PROVIDED RECORDS START

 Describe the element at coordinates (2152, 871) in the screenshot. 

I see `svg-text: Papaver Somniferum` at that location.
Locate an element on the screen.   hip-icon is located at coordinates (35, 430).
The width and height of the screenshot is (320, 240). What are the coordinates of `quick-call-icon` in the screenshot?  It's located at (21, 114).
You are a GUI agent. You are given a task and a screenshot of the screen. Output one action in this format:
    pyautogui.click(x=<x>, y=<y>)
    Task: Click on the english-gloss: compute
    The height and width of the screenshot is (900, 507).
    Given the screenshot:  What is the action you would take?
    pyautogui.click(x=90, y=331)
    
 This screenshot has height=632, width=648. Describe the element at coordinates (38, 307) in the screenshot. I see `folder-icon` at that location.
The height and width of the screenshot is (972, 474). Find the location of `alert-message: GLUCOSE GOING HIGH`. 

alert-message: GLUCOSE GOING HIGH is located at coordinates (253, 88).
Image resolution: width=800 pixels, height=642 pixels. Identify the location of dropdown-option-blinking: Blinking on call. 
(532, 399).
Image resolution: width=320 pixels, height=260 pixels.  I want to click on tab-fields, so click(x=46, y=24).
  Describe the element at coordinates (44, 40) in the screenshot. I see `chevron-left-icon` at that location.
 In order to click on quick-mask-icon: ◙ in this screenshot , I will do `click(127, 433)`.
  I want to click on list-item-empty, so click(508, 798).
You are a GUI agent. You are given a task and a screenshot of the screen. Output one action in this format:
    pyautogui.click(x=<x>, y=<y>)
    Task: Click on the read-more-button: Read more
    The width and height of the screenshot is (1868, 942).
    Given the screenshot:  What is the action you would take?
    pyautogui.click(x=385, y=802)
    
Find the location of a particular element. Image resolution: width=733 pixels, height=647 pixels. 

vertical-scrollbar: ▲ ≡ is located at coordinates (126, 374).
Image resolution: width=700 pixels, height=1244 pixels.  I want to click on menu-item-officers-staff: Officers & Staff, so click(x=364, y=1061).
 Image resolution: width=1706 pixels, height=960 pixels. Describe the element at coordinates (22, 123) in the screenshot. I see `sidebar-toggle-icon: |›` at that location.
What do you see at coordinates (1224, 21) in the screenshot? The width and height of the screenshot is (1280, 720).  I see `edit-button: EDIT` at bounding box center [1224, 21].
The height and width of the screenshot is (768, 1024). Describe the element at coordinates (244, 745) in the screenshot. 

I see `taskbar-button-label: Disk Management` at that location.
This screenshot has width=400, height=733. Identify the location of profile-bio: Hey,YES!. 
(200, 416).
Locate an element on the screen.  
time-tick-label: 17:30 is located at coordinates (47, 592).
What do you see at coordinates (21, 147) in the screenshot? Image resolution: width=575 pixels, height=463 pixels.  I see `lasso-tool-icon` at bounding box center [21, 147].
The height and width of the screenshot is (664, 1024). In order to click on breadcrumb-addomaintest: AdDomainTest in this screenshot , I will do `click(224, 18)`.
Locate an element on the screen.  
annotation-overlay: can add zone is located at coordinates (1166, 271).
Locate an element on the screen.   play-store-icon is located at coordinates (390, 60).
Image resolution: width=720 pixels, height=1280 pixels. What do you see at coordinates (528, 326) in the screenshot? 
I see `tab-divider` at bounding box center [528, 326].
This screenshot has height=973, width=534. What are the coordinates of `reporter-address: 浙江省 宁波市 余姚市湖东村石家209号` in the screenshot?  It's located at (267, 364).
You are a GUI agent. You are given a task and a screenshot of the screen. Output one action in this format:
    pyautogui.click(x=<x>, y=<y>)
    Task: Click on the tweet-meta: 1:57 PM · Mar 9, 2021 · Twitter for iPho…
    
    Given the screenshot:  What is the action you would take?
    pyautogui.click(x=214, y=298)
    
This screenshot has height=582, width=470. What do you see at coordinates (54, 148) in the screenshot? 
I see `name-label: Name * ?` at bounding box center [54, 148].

PROVIDED RECORDS END

**TASK ITEM**. Could you write out every one of the rows above again, word for word and unchanged?

**RESPONSE TO THIS EXERCISE**.
 Describe the element at coordinates (2152, 871) in the screenshot. 

I see `svg-text: Papaver Somniferum` at that location.
Locate an element on the screen.   hip-icon is located at coordinates (35, 430).
The width and height of the screenshot is (320, 240). What are the coordinates of `quick-call-icon` in the screenshot?  It's located at (21, 114).
You are a GUI agent. You are given a task and a screenshot of the screen. Output one action in this format:
    pyautogui.click(x=<x>, y=<y>)
    Task: Click on the english-gloss: compute
    The height and width of the screenshot is (900, 507).
    Given the screenshot:  What is the action you would take?
    pyautogui.click(x=90, y=331)
    
 This screenshot has height=632, width=648. Describe the element at coordinates (38, 307) in the screenshot. I see `folder-icon` at that location.
The height and width of the screenshot is (972, 474). Find the location of `alert-message: GLUCOSE GOING HIGH`. 

alert-message: GLUCOSE GOING HIGH is located at coordinates (253, 88).
Image resolution: width=800 pixels, height=642 pixels. Identify the location of dropdown-option-blinking: Blinking on call. 
(532, 399).
Image resolution: width=320 pixels, height=260 pixels.  I want to click on tab-fields, so click(x=46, y=24).
  Describe the element at coordinates (44, 40) in the screenshot. I see `chevron-left-icon` at that location.
 In order to click on quick-mask-icon: ◙ in this screenshot , I will do `click(127, 433)`.
  I want to click on list-item-empty, so click(508, 798).
You are a GUI agent. You are given a task and a screenshot of the screen. Output one action in this format:
    pyautogui.click(x=<x>, y=<y>)
    Task: Click on the read-more-button: Read more
    The width and height of the screenshot is (1868, 942).
    Given the screenshot:  What is the action you would take?
    pyautogui.click(x=385, y=802)
    
Find the location of a particular element. Image resolution: width=733 pixels, height=647 pixels. 

vertical-scrollbar: ▲ ≡ is located at coordinates (126, 374).
Image resolution: width=700 pixels, height=1244 pixels.  I want to click on menu-item-officers-staff: Officers & Staff, so click(x=364, y=1061).
 Image resolution: width=1706 pixels, height=960 pixels. Describe the element at coordinates (22, 123) in the screenshot. I see `sidebar-toggle-icon: |›` at that location.
What do you see at coordinates (1224, 21) in the screenshot? The width and height of the screenshot is (1280, 720).  I see `edit-button: EDIT` at bounding box center [1224, 21].
The height and width of the screenshot is (768, 1024). Describe the element at coordinates (244, 745) in the screenshot. 

I see `taskbar-button-label: Disk Management` at that location.
This screenshot has width=400, height=733. Identify the location of profile-bio: Hey,YES!. 
(200, 416).
Locate an element on the screen.  
time-tick-label: 17:30 is located at coordinates (47, 592).
What do you see at coordinates (21, 147) in the screenshot? Image resolution: width=575 pixels, height=463 pixels.  I see `lasso-tool-icon` at bounding box center [21, 147].
The height and width of the screenshot is (664, 1024). In order to click on breadcrumb-addomaintest: AdDomainTest in this screenshot , I will do `click(224, 18)`.
Locate an element on the screen.  
annotation-overlay: can add zone is located at coordinates (1166, 271).
Locate an element on the screen.   play-store-icon is located at coordinates (390, 60).
Image resolution: width=720 pixels, height=1280 pixels. What do you see at coordinates (528, 326) in the screenshot? 
I see `tab-divider` at bounding box center [528, 326].
This screenshot has height=973, width=534. What are the coordinates of `reporter-address: 浙江省 宁波市 余姚市湖东村石家209号` in the screenshot?  It's located at (267, 364).
You are a GUI agent. You are given a task and a screenshot of the screen. Output one action in this format:
    pyautogui.click(x=<x>, y=<y>)
    Task: Click on the tweet-meta: 1:57 PM · Mar 9, 2021 · Twitter for iPho…
    
    Given the screenshot:  What is the action you would take?
    pyautogui.click(x=214, y=298)
    
This screenshot has height=582, width=470. What do you see at coordinates (54, 148) in the screenshot? 
I see `name-label: Name * ?` at bounding box center [54, 148].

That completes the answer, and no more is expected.